WHAT TO WORK ON »
(a) On what date did the DeltaPlex Arena officially close, according to the DeltaPlex Arena text?
(b) Which teams does the DeltaPlex Arena text list under its Tenants heading?
(c) Duplicate the stretch of the DeltaPlex Arena text from "The DeltaPlex Arena & Conference Center (formerly" through "into warehouse space.".

TEXT EXCERPT »
***
The DeltaPlex Arena & Conference Center
- Interactive map of The DeltaPlex Arena & Conference Center
- Full name: DeltaPlex Arena & Conference Center
- Former names: Grand Rapids Stadium; Stadium Arena; Turner Arena;
- Address: 2500 Turner Avenue
- Location: Walker, Michigan
- Coordinates: 43°0′31″N 85°40′54″W﻿ / ﻿43.00861°N 85.68167°W
- Owner: Visser Brothers, Inc.
- Capacity: Basketball: 5,000 Concerts: 7,000^{[citation needed]}

Construction
- Built: 1952
- Renovated: 1996–1998
- Closed: July 31, 2022

Tenants
- Grand Rapids Rockets (IHL) (1952–1956); Grand Rapids Owls (IHL) (1977–1980); Grand Rapids Bearcats (NAHL) (1998–2000); Grand Rapids Flight (IBL) (2008); West Michigan ThunderHawks (IFL) (2010); Grand Rapids Drive/Gold (NBAGL) (2014–2022);

Website
- Venue Website

= DeltaPlex Arena =

Former sports facility

The DeltaPlex Arena & Conference Center (formerly the Stadium Arena and Grand Rapids Stadium) was a 5,500-seat multipurpose arena in Walker, Michigan, United States. It was the home of the Grand Rapids Gold of the NBA G League. Built in 1952 as The Stadium Arena, the facility was purchased and renovated in the 1990s and was renamed The DeltaPlex Arena & Conference Center in 1998. The venue hosted many sporting events, political events, national touring concerts, and expos. The arena was a 23000 sqft space with a 52 ft ceiling, and could accommodate up to 8,000 people for concerts. The DeltaPlex was purchased by Visser Brothers Inc. and officially closed on July 31, 2022 to be converted into warehouse space.

==History==
The original building was constructed in 1952, and was originally named the Stadium Arena. The building had an arched roof design with wooden arch supports instead of steel. The building housed many different tenants including two defunct IHL Hockey teams. The Grand Rapids Rockets in the 1950s and the Grand Rapids Owls in the late 1970s until 1980. During the 1960s and early 1970s it was home to Atlantic Mills Department Store. It was also home for a short time to a drive-in theater, known as the Stadium Drive-In Theater. For most of its life it was located at the corner of Turner Ave. and West River Drive. However, due to a reconstruction of West River Drive, the parking lot was enlarged and Turner Ave. ended at West River Drive.
***
COLLECTED MATERIAL »

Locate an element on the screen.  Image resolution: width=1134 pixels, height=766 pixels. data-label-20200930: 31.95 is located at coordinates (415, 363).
***
SOLUTIONS TO EACH TASK »
(a) July 31, 2022

(b)
- Grand Rapids Rockets (IHL) (1952–1956)
- Grand Rapids Owls (IHL) (1977–1980)
- Grand Rapids Bearcats (NAHL) (1998–2000)
- Grand Rapids Flight (IBL) (2008)
- West Michigan ThunderHawks (IFL) (2010)
- Grand Rapids Drive/Gold (NBAGL) (2014–2022)

(c)
The DeltaPlex Arena & Conference Center (formerly the Stadium Arena and Grand Rapids Stadium) was a 5,500-seat multipurpose arena in Walker, Michigan, United States. It was the home of the Grand Rapids Gold of the NBA G League. Built in 1952 as The Stadium Arena, the facility was purchased and renovated in the 1990s and was renamed The DeltaPlex Arena & Conference Center in 1998. The venue hosted many sporting events, political events, national touring concerts, and expos. The arena was a 23000 sqft space with a 52 ft ceiling, and could accommodate up to 8,000 people for concerts. The DeltaPlex was purchased by Visser Brothers Inc. and officially closed on July 31, 2022 to be converted into warehouse space.